[Babel-users] babeld slashes kernel route manipulation performance by 17000%

Toke Høiland-Jørgensen toke at toke.dk
Wed Apr 13 23:12:36 BST 2022


dxld at darkboxed.org writes:

> Hi Toke,
>
> So this is definetly a kernel bug. I've managed to reproduce it with only
> iproute2 commands. The problem seems to be dumping the whole FIB while lots
> of individual route modifications are taking place.

Ah! Excellent work! :)

How about submitting this report to netdev and asking for advice there?
>From a quick glance at the kernel fib code, this does not look like it's
an easy fix (if it can be fixed at all), but we should really get
someone who is an expert in the kernel routing code (which I'm not,
sadly) to weight in. You could add an explicit Cc to David Ahern
<dsahern at kernel.org> when doing submitting, and please keep me in Cc as
well. Or if you'd prefer, I can submit the report on your behalf?

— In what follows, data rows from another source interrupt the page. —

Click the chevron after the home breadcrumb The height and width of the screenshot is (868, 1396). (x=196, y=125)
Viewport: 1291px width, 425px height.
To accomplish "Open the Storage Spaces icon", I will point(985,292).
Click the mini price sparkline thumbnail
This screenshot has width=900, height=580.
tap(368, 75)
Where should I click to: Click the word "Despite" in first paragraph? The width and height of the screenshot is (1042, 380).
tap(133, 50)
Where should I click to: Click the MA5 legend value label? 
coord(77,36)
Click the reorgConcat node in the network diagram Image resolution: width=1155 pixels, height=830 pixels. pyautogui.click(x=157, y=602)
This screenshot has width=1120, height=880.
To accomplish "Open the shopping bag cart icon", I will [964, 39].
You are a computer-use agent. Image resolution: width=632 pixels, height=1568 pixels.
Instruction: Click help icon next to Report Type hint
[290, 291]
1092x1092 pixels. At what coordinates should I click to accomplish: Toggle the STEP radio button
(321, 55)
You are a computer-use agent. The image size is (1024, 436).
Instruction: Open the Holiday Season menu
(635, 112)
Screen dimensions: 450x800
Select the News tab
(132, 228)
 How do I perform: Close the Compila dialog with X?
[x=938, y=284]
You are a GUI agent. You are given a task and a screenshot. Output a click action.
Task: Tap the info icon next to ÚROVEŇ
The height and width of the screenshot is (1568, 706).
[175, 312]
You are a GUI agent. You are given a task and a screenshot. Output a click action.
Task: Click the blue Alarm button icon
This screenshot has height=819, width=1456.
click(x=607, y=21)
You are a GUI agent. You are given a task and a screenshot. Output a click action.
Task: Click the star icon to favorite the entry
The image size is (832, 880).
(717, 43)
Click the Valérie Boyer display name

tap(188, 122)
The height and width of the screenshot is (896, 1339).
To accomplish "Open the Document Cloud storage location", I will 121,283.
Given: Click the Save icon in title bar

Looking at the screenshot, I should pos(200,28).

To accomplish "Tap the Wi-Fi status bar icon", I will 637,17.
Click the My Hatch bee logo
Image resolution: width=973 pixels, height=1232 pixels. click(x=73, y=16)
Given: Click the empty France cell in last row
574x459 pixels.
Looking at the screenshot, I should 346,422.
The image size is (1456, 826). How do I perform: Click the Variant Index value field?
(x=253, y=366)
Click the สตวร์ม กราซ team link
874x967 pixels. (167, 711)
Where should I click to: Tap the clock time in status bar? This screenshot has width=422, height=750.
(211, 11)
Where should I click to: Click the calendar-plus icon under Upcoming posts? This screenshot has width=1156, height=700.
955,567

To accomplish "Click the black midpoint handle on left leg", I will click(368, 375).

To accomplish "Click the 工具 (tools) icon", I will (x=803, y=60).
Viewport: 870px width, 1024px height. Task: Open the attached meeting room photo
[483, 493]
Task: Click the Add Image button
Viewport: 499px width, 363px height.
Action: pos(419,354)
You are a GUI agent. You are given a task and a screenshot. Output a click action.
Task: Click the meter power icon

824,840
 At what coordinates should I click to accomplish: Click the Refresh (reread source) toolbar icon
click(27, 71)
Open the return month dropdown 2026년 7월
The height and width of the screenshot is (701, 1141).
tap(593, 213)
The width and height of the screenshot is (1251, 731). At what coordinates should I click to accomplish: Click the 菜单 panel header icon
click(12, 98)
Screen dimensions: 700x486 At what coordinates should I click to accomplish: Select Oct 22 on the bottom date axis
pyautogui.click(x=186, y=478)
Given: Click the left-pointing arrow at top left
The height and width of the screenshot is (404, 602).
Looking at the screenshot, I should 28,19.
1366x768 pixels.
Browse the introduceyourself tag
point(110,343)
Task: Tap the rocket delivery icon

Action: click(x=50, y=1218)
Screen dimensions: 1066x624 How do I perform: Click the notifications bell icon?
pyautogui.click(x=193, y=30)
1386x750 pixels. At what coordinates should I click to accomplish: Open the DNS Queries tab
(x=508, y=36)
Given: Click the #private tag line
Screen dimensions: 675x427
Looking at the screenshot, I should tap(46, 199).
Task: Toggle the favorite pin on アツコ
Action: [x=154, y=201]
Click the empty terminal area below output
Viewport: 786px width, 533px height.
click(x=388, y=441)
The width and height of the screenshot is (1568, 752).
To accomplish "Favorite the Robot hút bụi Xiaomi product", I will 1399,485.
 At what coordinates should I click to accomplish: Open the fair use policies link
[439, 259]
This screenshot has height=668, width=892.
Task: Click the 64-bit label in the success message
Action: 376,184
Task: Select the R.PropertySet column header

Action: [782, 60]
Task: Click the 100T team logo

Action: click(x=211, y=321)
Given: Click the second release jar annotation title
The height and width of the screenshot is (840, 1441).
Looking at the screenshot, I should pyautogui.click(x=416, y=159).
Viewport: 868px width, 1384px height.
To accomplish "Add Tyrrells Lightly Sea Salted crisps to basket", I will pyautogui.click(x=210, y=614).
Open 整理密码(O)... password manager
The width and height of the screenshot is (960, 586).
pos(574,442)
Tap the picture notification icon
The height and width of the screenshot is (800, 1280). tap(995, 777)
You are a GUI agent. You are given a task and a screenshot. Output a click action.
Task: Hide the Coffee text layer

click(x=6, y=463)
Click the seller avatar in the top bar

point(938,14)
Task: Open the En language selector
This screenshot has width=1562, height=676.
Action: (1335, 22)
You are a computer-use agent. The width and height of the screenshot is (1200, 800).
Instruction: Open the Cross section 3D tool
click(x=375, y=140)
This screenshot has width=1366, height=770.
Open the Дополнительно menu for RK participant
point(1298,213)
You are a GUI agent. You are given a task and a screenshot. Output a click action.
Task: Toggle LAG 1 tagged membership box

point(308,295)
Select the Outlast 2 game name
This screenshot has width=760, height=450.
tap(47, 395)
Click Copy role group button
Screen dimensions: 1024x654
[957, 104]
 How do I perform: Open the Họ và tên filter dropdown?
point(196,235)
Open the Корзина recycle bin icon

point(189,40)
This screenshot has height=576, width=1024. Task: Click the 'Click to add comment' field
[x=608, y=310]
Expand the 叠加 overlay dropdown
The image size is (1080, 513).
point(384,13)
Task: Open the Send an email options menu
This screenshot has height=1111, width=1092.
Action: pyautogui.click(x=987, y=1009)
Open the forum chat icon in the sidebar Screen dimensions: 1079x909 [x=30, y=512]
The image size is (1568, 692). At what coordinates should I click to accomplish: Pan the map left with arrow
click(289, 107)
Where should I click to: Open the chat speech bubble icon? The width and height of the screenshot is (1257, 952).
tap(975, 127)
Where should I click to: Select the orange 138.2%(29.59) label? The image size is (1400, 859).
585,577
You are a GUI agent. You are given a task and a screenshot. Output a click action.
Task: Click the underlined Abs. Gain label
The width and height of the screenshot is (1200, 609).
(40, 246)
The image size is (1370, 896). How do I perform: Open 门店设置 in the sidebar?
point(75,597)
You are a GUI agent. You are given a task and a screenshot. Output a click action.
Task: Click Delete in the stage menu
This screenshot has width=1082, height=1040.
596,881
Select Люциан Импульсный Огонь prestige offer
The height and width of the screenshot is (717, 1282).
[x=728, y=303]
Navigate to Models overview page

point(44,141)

As for why you're seeing this in particular when Babel is running, now
that we know the route dump is the culprit, it's quite obvious: While
Babel listens for new route notifications from the kernel, it doesn't
actually use those notifications directly; instead, it just sets a flag
(see kernel_route_notify() in babeld.c), and does a full dump whenever
it gets a notification. Which obviously interacts really badly with lots
of routes being inserted at the same time, as that will basically send
Babel into a loop of doing nothing but route dumps.

Bird does things a bit differently: it will directly update its internal
routing table from the netlink notification messages, and only does a
full dump at intervals (by default once every minute, but it can be
configured to run entirely without dumps).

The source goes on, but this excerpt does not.